Bientôt une nouvelle noblesse, créée ainsi que des titres rétablis avec d'autres ordres de chevalerie, avaient accompli entièrement l'œuvre, et les Français, par leur empressement à se rallier à leur jeune monarque, semblaient rendre son trône éternel. Mais ce n'est pas ainsi que marchent les choses humaines : il y a derrière elles un bras puissant et irrésistible qui entraîne, qui brise, qui change tout et qui renverse ce que la fortune heureuse, la victoire, la terreur, l'admiration et même l'amour paraissent avoir assis sur une base qui semble inébranlable au regard et au toucher du mortel.

Voilà ce qui arriva à l'Empire fondé par Bonaparte; voilà ce qui remit en jeu parmi nous, en si peu de temps, le rêve de Nabuchodonosor où un colosse composé des plus durs métaux,

mais dont les pieds étaient d'argile, fut renversé et brisé instantanément par le choc d'une faible pierre.

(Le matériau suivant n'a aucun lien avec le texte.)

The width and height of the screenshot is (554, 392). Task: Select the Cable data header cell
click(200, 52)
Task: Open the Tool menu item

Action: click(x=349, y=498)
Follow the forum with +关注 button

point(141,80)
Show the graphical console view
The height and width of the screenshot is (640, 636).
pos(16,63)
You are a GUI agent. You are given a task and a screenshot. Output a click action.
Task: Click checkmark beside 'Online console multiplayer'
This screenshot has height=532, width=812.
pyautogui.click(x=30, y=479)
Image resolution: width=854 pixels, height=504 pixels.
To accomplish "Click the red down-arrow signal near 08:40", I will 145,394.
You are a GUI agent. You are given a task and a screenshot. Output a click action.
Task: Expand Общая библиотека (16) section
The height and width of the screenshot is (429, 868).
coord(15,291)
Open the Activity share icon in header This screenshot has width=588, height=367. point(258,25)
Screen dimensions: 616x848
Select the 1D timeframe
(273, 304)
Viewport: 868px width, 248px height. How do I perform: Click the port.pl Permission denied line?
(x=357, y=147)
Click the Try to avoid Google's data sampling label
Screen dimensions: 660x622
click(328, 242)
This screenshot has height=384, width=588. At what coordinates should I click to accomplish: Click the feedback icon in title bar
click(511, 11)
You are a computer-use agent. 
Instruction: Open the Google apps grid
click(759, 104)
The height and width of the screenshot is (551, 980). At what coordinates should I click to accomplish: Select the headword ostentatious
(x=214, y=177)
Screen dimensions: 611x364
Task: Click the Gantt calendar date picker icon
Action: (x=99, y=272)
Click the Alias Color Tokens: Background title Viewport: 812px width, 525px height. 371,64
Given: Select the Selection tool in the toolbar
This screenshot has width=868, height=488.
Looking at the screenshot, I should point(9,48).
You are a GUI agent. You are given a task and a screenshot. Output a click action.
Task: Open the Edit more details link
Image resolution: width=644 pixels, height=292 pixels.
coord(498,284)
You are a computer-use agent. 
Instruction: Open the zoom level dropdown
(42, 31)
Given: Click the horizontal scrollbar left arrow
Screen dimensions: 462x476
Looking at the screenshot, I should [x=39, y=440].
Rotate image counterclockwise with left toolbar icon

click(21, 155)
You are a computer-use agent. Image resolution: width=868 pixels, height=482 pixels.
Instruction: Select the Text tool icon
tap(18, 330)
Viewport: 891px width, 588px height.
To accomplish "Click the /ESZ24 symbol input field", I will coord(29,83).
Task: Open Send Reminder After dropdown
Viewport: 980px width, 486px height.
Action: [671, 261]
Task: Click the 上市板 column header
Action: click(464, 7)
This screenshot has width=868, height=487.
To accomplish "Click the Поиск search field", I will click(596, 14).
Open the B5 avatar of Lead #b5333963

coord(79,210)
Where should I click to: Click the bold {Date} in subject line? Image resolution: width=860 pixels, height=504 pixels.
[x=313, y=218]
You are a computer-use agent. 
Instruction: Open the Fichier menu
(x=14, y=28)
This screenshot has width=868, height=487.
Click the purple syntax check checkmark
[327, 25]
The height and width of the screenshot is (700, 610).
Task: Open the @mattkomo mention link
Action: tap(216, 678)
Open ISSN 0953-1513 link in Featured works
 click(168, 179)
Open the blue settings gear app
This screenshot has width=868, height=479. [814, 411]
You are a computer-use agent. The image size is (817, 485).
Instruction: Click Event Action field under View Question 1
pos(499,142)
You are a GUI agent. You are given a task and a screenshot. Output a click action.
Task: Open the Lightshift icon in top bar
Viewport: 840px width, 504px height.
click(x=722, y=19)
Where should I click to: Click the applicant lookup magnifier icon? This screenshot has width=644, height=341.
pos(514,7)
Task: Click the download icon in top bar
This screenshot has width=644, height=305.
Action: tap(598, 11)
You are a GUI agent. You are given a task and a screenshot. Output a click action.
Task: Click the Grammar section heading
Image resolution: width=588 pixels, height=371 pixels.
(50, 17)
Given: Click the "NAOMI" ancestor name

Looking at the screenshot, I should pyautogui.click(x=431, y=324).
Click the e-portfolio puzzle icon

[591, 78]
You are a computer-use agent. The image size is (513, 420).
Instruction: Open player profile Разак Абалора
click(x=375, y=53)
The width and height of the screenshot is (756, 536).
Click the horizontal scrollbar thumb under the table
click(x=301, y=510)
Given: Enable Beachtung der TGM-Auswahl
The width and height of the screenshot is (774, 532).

C'est donc la chute et l'anéantissement du trône impérial et du systême archiféodal mis en jeu par Bonaparte, que je vais présenter au lecteur dans ce dernier volume qui, pour accomplir ma promesse, sera terminé au moment où Napoléon, captif à Sainte-Hélène, rentrera une dernière fois dans la vie privée.

Avant toutefois d'entrer en matière, je vais tracer rapidement la position de la France et de l'Europe, aux approches de la fatale campagne de Russie.

L'Empire de Charlemagne était rétabli et presque avec ses mêmes limites, lorsque Napoléon, nouvel Empereur d'Occident, épousa, en secondes noces, l'archiduchesse d'Autriche MarieLouise.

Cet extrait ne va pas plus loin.